(Beginning of Exercise data)

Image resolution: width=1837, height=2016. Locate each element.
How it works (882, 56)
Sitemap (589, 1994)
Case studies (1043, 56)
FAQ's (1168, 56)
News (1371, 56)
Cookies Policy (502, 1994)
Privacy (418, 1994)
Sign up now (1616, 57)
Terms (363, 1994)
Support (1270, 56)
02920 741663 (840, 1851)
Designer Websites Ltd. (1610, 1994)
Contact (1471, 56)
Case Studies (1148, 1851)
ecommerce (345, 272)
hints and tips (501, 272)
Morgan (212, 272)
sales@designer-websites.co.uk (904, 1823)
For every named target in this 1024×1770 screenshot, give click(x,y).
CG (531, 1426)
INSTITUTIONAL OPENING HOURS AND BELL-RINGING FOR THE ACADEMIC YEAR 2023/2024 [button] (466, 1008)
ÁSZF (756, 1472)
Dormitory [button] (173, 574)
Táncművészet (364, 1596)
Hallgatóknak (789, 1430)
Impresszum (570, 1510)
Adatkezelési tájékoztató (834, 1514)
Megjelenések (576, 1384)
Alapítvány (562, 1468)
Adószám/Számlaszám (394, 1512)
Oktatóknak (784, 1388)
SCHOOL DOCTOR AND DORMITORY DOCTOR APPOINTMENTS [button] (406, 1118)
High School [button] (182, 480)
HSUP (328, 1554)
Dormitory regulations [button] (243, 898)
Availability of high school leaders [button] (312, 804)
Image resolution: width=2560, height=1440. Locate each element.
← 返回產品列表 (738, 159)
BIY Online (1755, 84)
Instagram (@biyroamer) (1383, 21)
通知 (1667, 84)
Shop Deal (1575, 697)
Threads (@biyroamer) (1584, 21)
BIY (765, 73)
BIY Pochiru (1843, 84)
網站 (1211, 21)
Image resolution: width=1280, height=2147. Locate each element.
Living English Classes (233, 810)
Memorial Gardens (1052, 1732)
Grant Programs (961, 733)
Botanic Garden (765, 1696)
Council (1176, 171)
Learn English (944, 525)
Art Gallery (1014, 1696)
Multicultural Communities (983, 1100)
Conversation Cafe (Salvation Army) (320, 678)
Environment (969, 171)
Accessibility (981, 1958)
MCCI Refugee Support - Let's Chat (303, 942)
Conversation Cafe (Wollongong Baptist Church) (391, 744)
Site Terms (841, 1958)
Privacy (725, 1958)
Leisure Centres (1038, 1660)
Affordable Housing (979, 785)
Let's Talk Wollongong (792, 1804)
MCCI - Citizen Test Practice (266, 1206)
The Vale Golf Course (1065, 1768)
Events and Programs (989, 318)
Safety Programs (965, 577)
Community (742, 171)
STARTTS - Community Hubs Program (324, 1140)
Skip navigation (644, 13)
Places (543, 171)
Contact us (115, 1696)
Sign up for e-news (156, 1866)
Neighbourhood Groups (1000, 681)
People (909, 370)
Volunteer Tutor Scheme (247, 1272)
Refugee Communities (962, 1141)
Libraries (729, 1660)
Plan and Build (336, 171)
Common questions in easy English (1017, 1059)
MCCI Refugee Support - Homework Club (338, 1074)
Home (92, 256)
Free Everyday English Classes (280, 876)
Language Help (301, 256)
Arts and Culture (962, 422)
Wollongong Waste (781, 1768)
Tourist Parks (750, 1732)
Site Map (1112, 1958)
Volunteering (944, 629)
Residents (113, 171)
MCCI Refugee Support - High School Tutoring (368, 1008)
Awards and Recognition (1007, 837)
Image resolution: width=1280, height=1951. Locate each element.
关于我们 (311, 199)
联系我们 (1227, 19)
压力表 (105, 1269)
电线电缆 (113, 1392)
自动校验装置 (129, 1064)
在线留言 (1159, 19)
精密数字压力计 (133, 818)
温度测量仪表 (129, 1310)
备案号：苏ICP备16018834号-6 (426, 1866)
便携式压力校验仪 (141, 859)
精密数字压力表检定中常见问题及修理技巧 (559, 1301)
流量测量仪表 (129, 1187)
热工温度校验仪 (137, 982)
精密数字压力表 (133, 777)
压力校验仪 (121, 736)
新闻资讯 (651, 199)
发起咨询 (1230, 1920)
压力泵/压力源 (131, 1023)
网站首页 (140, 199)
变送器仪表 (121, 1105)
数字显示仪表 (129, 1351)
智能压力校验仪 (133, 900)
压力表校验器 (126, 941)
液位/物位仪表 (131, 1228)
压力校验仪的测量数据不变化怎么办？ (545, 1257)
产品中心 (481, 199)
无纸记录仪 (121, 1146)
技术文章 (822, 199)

(End of Exercise data)

* Exercise *
Search the lines above for the string "Conversation", then show every one that has it.

* Reply to the exercise *
Conversation Cafe (Salvation Army) (320, 678)
Conversation Cafe (Wollongong Baptist Church) (391, 744)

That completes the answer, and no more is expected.